歴史作家 智本光隆「雪欠片―ユキノカケラ―」

歴史作家 智本光隆のブログです。

祈念―がんばろう東北―

桜の花に癒され、地震の爪あとに涙し・・・しかしながら確実に仙台の街は復興しております。1歩づつではございますが、前進していきたいと思っております―8年前、被災地からこの言葉をいただきました。今年もまた、春がめぐって来ました。今も苦しい生活を送られている方々に、お見舞いを申し上げます。本当に1日も早い復旧、復興がなされますよう、尽力して行きたいと思っております。

神剣の守護者人物秘話第3回―楠木正具③―

2014-07-09 23:15:17 | 神剣の守護者
5、楠木正具は何故、藤吉郎を選んだか?


はい、実は今回、作者の予想に反しまして、
もっとも多く寄せられたのはこの質問でした。
つまり「朝鮮出兵、そして秀次事件という晩年の愚行を重ねた秀吉を、」どうして正具は草薙剣の後継者に選んだのか?」ということです。

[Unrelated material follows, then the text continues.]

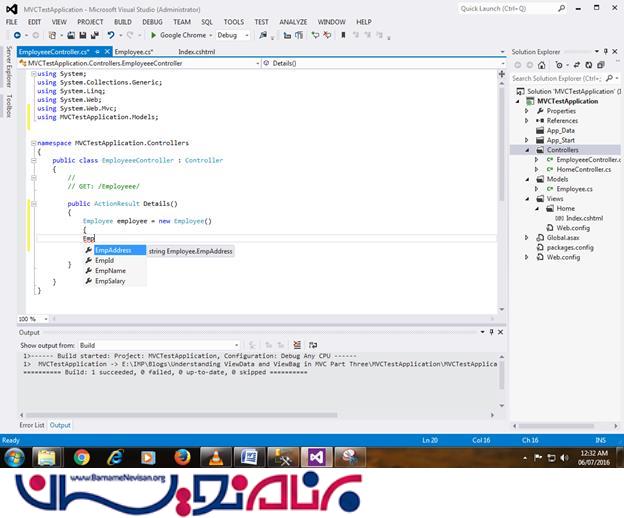
Task: Switch to the Employee.cs editor tab
Action: 133,50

実は、取材して頂きました上毛新聞のW田さんがこの点に非常に熱心でして、
何度も質問いただいています。あと、某サイトでも指摘いただいていますか・・・


まず作者的には、
「織田信長」「豊臣秀吉」「徳川家康」の三者の中で、
「正成以来の民が自由と幸福とを得られる国」・・・それにもっとも近い国家観を持った者、
それが、豊臣秀吉だった
・・・ということです。


つまり、
「楠木正具は藤吉郎こそが、正成が目指した国を創ると信じたて賭けた」
「草薙剣そのものが藤吉郎を認めた」(白く光った)
「作者自身、豊臣秀吉はその国を創れたと思っている・・・それがほんの短期間であったにせよ」
の3点です。

大坂城の天守に立ち、この国を統べた時の豊臣秀吉は、
神剣を手にする「この国の守護者」たるべき男であった・・・そう思っています。


無論、その後の彼はさまざまな愚行を繰り返します。
(というか、私もそれを書いたことありますな。『天下人の血』とかw)


剣は豊臣家を見限ったでしょう。その後の豊臣の歴史は御存知の通り。
その時、楠木正具が存命であるなら、
「仕方ない、俺の見込み違いだったか」と口ではそういいながら、
それでも、狂う秀吉を制し、その生涯に付き合ったと思います。
それは、後醍醐天皇を最後まで見限らず、湊川へ向かった正成の心境。
堕ちて行く為政者を「見捨てることができない」
それもまた、「楠木の血」の宿命かと思います。


そんな正具ですが、実はひとつだけ「ずるい保険」をかけてもいます。
作中、甥の左近に「お前がそう思うなら・・・」と、神剣奪還の許可を与えています。
左近は正具近辺の人物で唯一、一度も藤吉郎のことを認めていませんが、
若い・・・というか、幼い本人は自分でそれがなぜなのか、
まだ完全には理解してはいません。


それは、正具は目指した国を藤吉郎に賭けたが、
左近の理想はそれとは違う・・・それを知っている正具は、
左近に神剣奪還の許可を与えました。


作中、正具には男子がなく「楠木の血」を引く男子は左近のみ。
その左近は「服部」を名乗り、東へと旅立って行った・・・
何れ、左近は神剣を託するに見合う者と出会えたのか・・・それはまた別の話になりますね。